Should you pay off student loans quickly?

Many college students are burried in school loans after they graduate. (AP/Matt Rourke/File)

Feeling trapped under a mountain of student loan debt?

Joe Mihalic did. So a year ago, the 29-year old Harvard Business School graduate aimed to wipe out his $90,000 debt. He was earning just over $100,000 as a product line manager at a technology company in Austin, Texas, but was spending too much. He stopped eating out, rented two rooms in his house, sold his motorcycle and cashed out a retirement account. He paid off his loan in just seven months.

“My stress level is so much lower,” says Mihalic, who blogged about his experience at NoMoreHarvardDebt.com.

It’s a feeling many will envy. Student loan borrowers owe nearly $25,000 on average. Paying back the minimum means it can take years to make a significant dent. But is it smart to pay off student loans as aggressively as Mihalic?

It depends on whether you have other types of debt. Student loans tend to have low interest rates, usually below 9 percent. It’s best to pay off higher interest rate debt first, such as car loans and credit card debt, says Alexa von Tobel, founder and CEO of financial management site LearnVest.com.

You need to also think about your future before throwing extra money at student loans. Fund your retirement accounts because you can earn a higher rate of return in the stock market. Also, make sure you have an emergency fund to cover about six to eight months of expenses.

Mihalic was motivated to pay off his loans quickly after being passed over for a promised promotion.

Soon came a shock. Although Mihalic had paid $1,057 a month for nearly two years, the more than $22,000 in payments only lowered his debt to $90,700 from the original balance of $101,000. That’s when he revved up his payments.

Here’s what you should consider if you want to do the same.

Scrutinize spending: Don’t try to keep up with how much your friends are spending.

Mihalic was spending $1,300 a month on movies, weekend getaways and eating out before slashing those costs. He stopped taking dates to restaurants. Instead, they would go hiking or have a picnic.

Another place to cut costs is on cable TV, says von Tobel. Cancel gym memberships or magazines you’re not using.

Sell any spare vehicles you own. Keep only what you need in order to get to work.

Pay off private student loans first: Those loans have higher interest rates than federal ones. Many private loans have variable rates, meaning that their interest rates could jump in the next several years, says Zac Bissonnette, author of “How to Be Richer, Smarter and Better Looking than Your Parents.”

Don’t cash out retirement accounts: Mihalic withdrew $12,235 from his individual retirement account. But after paying early withdrawal penalties and taxes, he only received a check for $7,953.

Tapping your retirement account should be an absolute last resort. Mihalic might be able to rebuild his balance, but he still had to pay the steep penalty and is missing the potential compounded earnings of his entire original balance.

Mihalic also stopped contributing to his 401(k), another mistake, especially if your employer is matching your contributions.

Get a roommate: If you don’t own a home, renting a place with a roommate will help keep housing costs down, says Lauren Lyons Cole, a certified financial planner.

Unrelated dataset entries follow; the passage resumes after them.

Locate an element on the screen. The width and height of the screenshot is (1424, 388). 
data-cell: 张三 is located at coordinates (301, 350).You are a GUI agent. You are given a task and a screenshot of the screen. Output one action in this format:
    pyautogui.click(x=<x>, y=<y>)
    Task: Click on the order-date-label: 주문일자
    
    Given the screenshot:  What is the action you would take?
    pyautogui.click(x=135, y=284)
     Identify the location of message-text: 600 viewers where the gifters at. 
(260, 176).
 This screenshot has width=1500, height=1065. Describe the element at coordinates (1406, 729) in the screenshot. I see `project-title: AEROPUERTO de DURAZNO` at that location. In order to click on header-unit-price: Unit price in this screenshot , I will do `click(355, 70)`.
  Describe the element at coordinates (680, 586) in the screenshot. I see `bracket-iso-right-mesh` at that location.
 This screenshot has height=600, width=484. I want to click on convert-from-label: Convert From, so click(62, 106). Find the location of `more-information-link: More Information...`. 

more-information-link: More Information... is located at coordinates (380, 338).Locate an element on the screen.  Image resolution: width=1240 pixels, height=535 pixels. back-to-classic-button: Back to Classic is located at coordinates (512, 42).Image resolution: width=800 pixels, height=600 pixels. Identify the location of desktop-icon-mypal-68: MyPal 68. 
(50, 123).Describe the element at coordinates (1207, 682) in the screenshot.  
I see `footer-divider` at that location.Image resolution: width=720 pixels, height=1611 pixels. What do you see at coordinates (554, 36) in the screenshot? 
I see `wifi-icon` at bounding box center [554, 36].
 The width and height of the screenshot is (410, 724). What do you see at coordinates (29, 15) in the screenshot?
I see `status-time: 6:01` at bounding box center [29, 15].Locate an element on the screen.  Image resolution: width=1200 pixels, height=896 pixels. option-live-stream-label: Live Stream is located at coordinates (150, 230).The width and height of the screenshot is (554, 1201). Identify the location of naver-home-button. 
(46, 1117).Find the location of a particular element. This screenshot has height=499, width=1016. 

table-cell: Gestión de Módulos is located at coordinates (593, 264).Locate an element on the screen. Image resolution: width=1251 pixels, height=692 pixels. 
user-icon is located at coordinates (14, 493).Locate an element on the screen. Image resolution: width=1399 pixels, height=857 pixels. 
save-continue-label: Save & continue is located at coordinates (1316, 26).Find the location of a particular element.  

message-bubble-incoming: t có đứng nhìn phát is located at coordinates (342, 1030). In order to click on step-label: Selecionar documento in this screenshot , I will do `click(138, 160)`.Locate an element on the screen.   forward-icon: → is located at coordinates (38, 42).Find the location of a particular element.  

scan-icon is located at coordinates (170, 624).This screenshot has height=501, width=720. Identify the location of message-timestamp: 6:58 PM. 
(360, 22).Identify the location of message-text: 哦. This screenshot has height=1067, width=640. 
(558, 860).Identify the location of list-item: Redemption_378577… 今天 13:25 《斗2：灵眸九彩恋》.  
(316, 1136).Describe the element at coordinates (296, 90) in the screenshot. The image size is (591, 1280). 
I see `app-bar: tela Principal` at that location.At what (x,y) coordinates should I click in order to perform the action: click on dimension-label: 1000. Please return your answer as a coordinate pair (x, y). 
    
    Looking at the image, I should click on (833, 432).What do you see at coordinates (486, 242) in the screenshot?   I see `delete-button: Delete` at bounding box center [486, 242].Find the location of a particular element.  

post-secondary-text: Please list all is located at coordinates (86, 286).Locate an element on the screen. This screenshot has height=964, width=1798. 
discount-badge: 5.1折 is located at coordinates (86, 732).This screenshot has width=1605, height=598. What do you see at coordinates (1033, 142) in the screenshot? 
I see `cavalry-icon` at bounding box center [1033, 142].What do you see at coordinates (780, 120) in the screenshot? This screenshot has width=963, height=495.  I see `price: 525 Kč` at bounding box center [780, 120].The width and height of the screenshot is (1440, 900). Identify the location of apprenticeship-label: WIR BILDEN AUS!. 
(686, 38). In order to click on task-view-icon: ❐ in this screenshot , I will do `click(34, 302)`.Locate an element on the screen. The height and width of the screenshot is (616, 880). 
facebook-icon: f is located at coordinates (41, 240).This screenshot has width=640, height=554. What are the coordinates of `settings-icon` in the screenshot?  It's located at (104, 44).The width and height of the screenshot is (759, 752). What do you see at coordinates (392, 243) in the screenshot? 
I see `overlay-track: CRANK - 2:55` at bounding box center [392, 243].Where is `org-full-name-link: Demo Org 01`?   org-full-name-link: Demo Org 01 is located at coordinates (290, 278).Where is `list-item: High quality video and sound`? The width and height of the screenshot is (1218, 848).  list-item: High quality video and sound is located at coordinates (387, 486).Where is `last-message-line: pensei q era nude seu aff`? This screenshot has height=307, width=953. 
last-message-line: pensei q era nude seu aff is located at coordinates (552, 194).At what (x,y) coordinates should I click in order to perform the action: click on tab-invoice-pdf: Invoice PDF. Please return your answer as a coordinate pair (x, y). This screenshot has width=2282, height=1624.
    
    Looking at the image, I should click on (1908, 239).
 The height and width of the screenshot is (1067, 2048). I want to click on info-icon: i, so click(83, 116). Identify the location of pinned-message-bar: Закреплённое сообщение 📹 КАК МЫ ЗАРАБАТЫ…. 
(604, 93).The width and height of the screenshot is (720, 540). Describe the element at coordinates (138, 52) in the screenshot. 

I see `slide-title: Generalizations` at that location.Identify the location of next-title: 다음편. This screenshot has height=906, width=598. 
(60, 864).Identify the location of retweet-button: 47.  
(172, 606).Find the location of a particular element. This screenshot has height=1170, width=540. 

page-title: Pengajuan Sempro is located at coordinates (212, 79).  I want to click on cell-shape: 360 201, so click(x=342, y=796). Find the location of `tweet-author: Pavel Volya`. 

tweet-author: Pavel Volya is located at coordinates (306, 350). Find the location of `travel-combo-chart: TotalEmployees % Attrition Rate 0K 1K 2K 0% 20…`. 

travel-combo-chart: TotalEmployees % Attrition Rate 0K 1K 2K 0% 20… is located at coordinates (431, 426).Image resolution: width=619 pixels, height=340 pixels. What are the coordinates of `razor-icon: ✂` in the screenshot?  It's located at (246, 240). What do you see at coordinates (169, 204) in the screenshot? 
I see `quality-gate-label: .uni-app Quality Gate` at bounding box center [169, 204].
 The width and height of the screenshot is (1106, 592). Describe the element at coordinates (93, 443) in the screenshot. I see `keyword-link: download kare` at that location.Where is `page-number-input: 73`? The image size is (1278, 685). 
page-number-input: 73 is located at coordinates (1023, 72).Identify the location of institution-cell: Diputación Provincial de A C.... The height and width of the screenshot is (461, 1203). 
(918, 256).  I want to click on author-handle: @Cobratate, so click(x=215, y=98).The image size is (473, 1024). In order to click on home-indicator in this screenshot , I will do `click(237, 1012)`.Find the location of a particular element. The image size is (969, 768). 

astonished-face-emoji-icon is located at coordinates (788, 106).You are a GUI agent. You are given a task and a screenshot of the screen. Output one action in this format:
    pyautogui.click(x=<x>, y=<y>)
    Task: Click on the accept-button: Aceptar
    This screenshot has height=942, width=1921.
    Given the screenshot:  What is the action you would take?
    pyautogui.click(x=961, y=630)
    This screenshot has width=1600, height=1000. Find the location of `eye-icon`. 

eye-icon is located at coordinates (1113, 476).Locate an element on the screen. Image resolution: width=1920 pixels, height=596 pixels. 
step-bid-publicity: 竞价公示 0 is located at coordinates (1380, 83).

Mihalic rented out two rooms in the three-bedroom house he owns.

Mihalic has no regrets about the sacrifices he made during the seven months. He’s now replenishing his retirement accounts and continues to cut costs.

No longer burdened by student loans, Mihalic plans to use the extra money to start a business one day, or take time off work and travel.

Such rapid repayment may not be feasible in your situation. But even so, the key bit of advice to take away from Mihalic’s story is to put together a plan.

Even if you only set aside an extra $10 a week toward your loan, that helps.